00:35:12 httpx INFO HTTP Request: POST https://api.openai.com/v1/embeddings "HTTP/1.1 200 OK"
00:35:14 httpx INFO HTTP Request: POST https://api.anthropic.com/v1/messages "HTTP/1.1 200 OK"
================================== Ai Message ==================================
Hi Bob! Nice to meet you. I'll remember that your name is Bob.
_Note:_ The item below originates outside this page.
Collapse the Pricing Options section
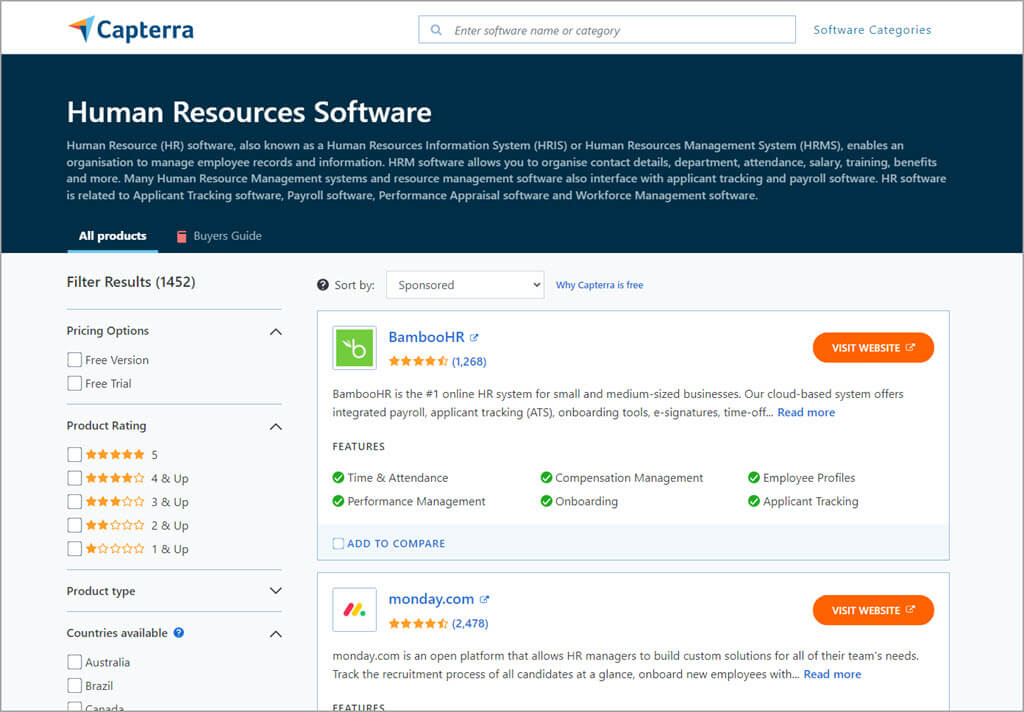 tap(276, 332)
How are you doing today?
config = {"configurable": {"thread_id": "2", "user_id": "1"}}
input_message = {"role": "user", "content": "what is my name?"}
for chunk in graph.stream({"messages": [input_message]}, config, stream_mode="values"):
chunk["messages"][-1].pretty_print()
================================ Human Message =================================
what is my name?
00:35:15 httpx INFO HTTP Request: POST https://api.openai.com/v1/embeddings "HTTP/1.1 200 OK"
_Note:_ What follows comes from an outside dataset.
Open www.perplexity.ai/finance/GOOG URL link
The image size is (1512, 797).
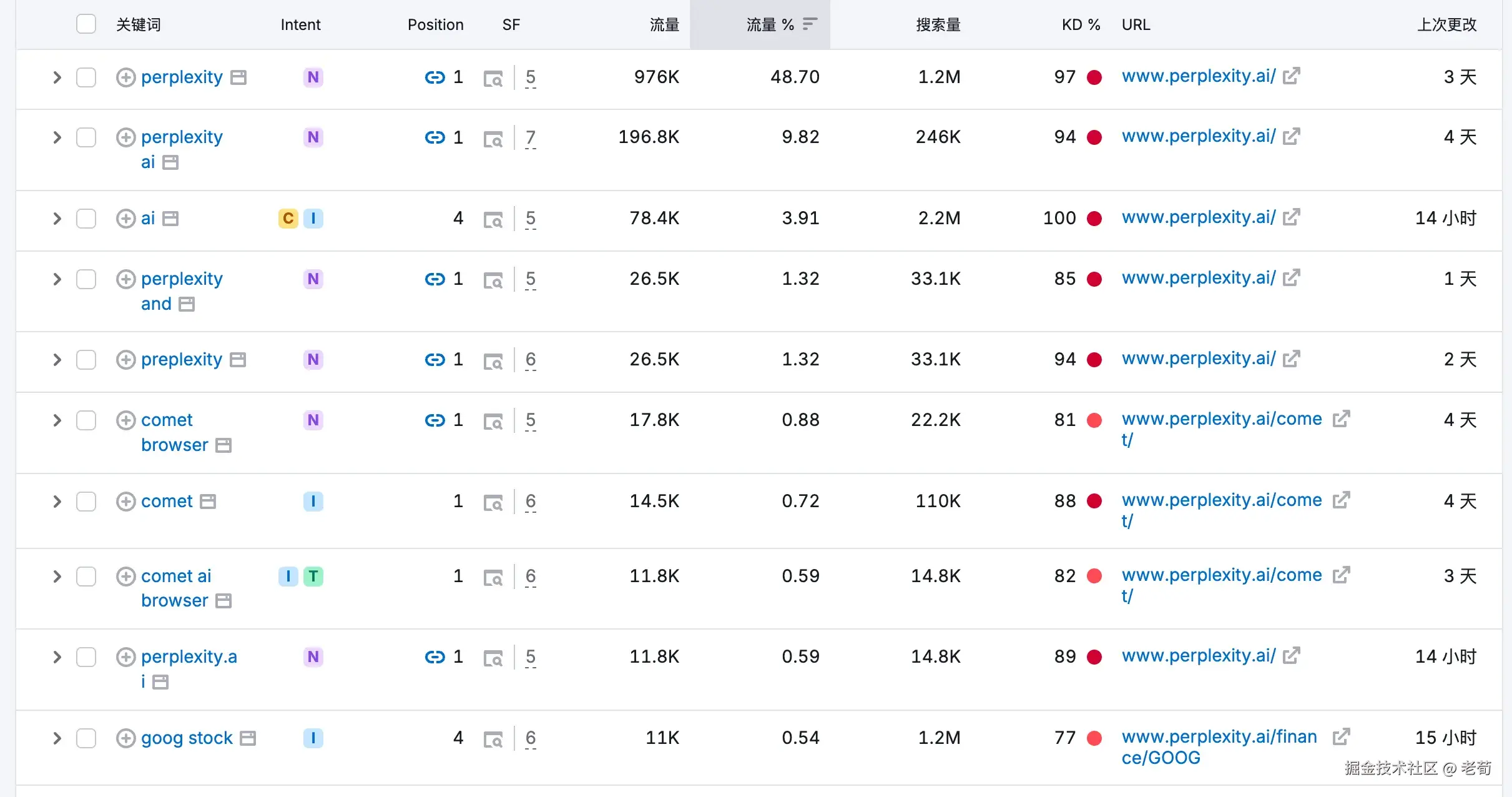pos(1218,738)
00:35:17 httpx INFO HTTP Request: POST https://api.anthropic.com/v1/messages "HTTP/1.1 200 OK"
================================== Ai Message ==================================
Your name is Bob.
We can now inspect our Redis store and verify that we have in fact saved the memories for the user:
for memory in redis_store.search(("memories", "1")):
print(memory.value)
{'data': 'User name is Bob'}
{'data': 'User name is Bob'}
{'data': 'User name is Bob'}
{'data': 'User name is Bob'}
Let’s now run the graph for another user to verify that the memories about the first user are self contained:
config = {"configurable": {"thread_id": "3", "user_id": "2"}}
input_message = {"role": "user", "content": "what is my name?"}
for chunk in graph.stream({"messages": [input_message]}, config, stream_mode="values"):
chunk["messages"][-1].pretty_print()
================================ Human Message =================================
what is my name?
00:35:18 httpx INFO HTTP Request: POST https://api.openai.com/v1/embeddings "HTTP/1.1 200 OK"
00:35:19 httpx INFO HTTP Request: POST https://api.anthropic.com/v1/messages "HTTP/1.1 200 OK"
================================== Ai Message ==================================
I don't have any information about your name. Could you please tell me what you'd like me to call you?